## Required action
Format all of the lines below as a numbered list, omitting any blank lines and leaving the pictures out.

## Source material
* * * * * * *
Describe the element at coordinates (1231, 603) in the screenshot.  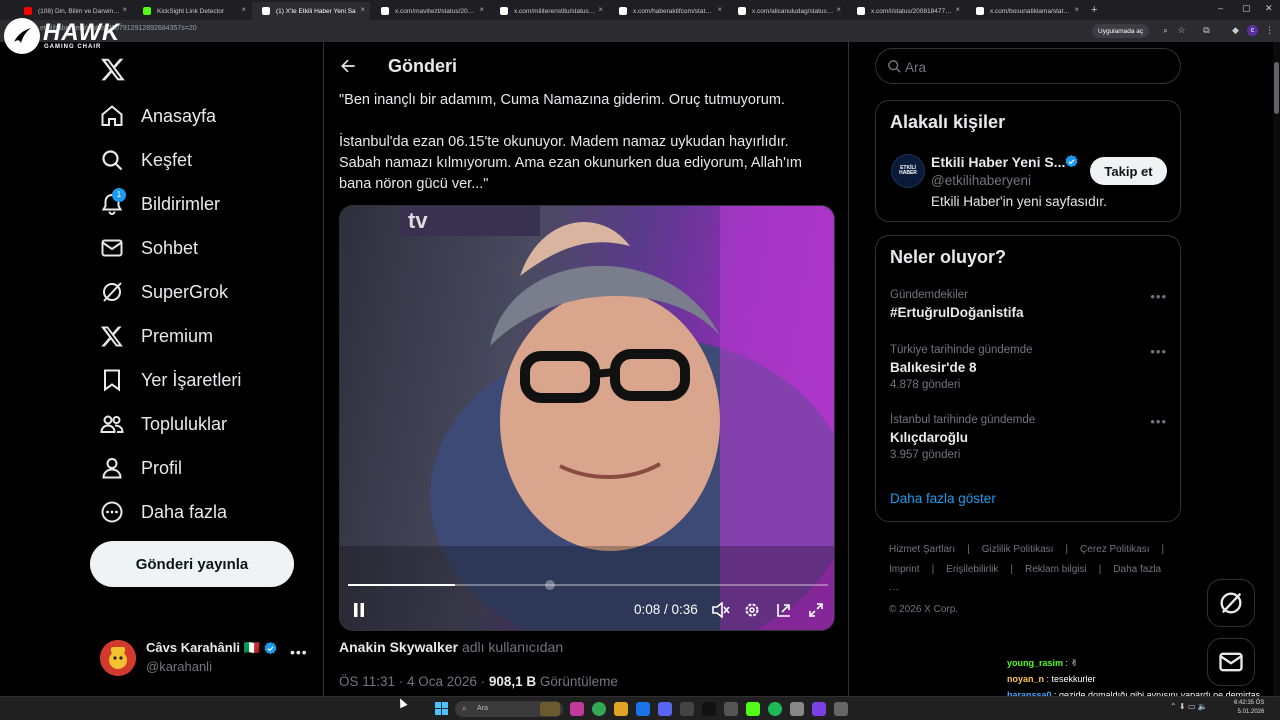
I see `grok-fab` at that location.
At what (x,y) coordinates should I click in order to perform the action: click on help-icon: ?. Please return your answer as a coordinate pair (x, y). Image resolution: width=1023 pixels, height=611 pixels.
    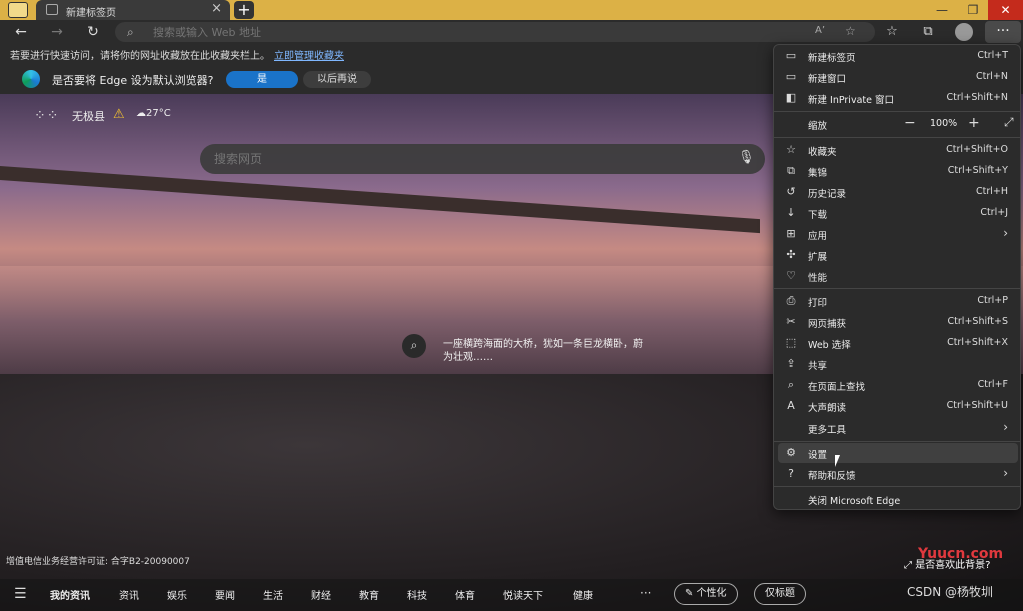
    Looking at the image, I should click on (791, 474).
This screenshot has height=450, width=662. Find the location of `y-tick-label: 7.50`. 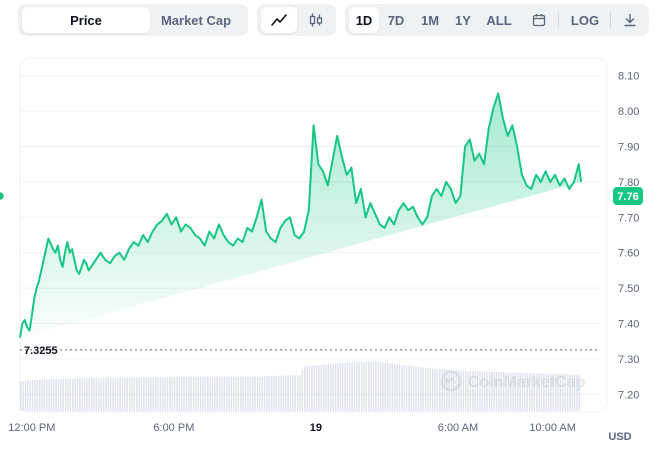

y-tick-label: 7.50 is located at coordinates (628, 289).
* * * * * * *
## Written answer
1. Describe the element at coordinates (1231, 603) in the screenshot.  
2. I see `grok-fab` at that location.
3. At what (x,y) coordinates should I click in order to perform the action: click on help-icon: ?. Please return your answer as a coordinate pair (x, y). Image resolution: width=1023 pixels, height=611 pixels.
4.     Looking at the image, I should click on (791, 474).
5. This screenshot has height=450, width=662. Find the location of `y-tick-label: 7.50`. 
6. y-tick-label: 7.50 is located at coordinates (628, 289).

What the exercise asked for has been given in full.